● Arbeitsauftrag a
Schreibe aus dem Text über die Talmudgelehrten und den Todesengel den Abschnitt von „Der Gelehrte Rava“ bis einschließlich „Jahre alt wurde.“ wortgetreu ab.

Der Gelehrte Rava sagte einst: Die Länge des Lebens, Kinder und Unterhalt hängen nicht von den eigenen Verdiensten ab, sondern vom Schicksal. So waren zum Beispiel die Gelehrten Rabba und Rav Chisda beide fromme Weise, doch ihre Leben waren sehr unterschiedlich: Im Haus von Rav Chisda gab es sogar für die Hunde Brot aus feinstem Mehl, während es in Rabbas Haushalt auch für die Menschen nur grobes Gerstenbrot gab und selbst davon nicht viel. Im Haus von Rav Chisda fanden viele freudige Ereignisse statt – doch das Gegenteil war der Fall im Haus von Rabba. Jener starb mit 40, während Rav Chisda 92 Jahre alt wurde.
Im Traktat Moed Kattan 28a berichtet der Talmud, wie Rav Chisda und andere Weise dem Todesengel begegneten. Ihm gelang es nicht, Rav Chisda mitzunehmen, denn dessen »Mund war nie still vom Studium«. Deshalb setzte sich der Engel auf den Ast einer Zeder, der das Dach des Gebäudes stützte, in dem die Weisen lernten. Die Zeder knackte, Rav Chisda erschrak und schwieg kurz – da konnte der Todesengel ihn holen.
Rechtschaffen Von einem anderen Weisen, Rabbi Chija, berichtet der Talmud, dass der Engel des Todes wegen der Rechtschaffenheit des Gelehrten nicht in dessen Nähe kommen konnte. So erschien ihm eines Tages der Todesengel als Bettler. Er klopfte an die Tür und sagte: »Bring Brot für mich heraus«, und Rabbi Chija gab ihm Brot. Dann sagte der Todesengel: »Meister, hast du kein Erbarmen mit einem Armen? Warum erbarmst du dich nicht meiner und gibst mir, was ich will?« Daraufhin verriet ihm der Todesengel, wer er war, und zeigte ihm einen feurigen Stab, um zu bestätigen, dass er der Todesengel war. Da ergab sich Rav Chija.

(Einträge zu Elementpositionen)
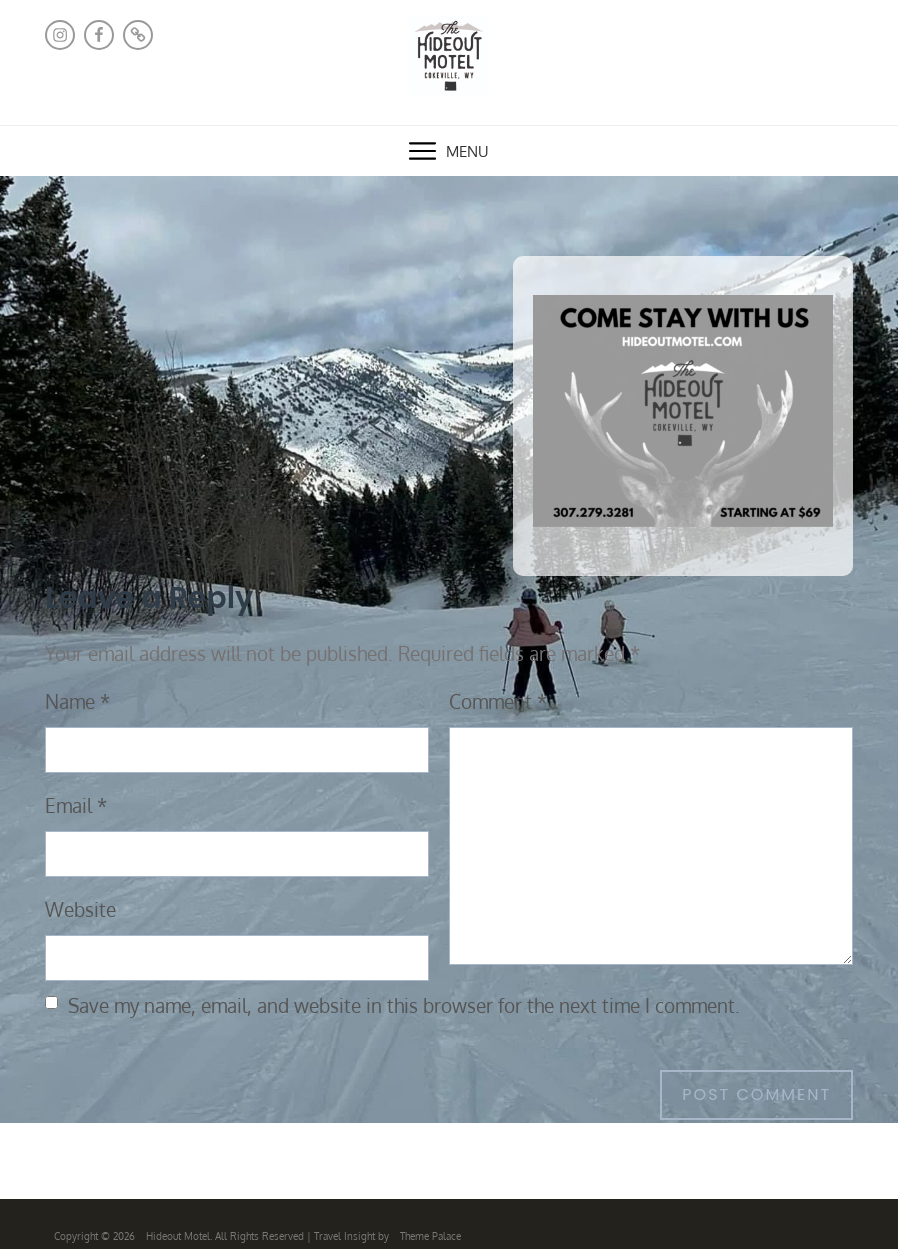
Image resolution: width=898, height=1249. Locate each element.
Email (76, 805)
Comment (498, 701)
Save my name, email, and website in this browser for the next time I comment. (404, 1005)
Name (77, 701)
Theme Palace (430, 1236)
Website (80, 909)
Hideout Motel (178, 1236)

● Arbeitsauftrag b
Gib die Zeilen der Einträge von der Zeile mit „Comment (498, 701)“ bis einschließlich zum Ende der Einträge als JSON-Liste von Zeichenketten aus, eine Zeichenkette pro Zeile und ohne Leerzeilen.

● Lösung a
Der Gelehrte Rava sagte einst: Die Länge des Lebens, Kinder und Unterhalt hängen nicht von den eigenen Verdiensten ab, sondern vom Schicksal. So waren zum Beispiel die Gelehrten Rabba und Rav Chisda beide fromme Weise, doch ihre Leben waren sehr unterschiedlich: Im Haus von Rav Chisda gab es sogar für die Hunde Brot aus feinstem Mehl, während es in Rabbas Haushalt auch für die Menschen nur grobes Gerstenbrot gab und selbst davon nicht viel. Im Haus von Rav Chisda fanden viele freudige Ereignisse statt – doch das Gegenteil war der Fall im Haus von Rabba. Jener starb mit 40, während Rav Chisda 92 Jahre alt wurde.

● Lösung b
[
  "Comment (498, 701)",
  "Save my name, email, and website in this browser for the next time I comment. (404, 1005)",
  "Name (77, 701)",
  "Theme Palace (430, 1236)",
  "Website (80, 909)",
  "Hideout Motel (178, 1236)"
]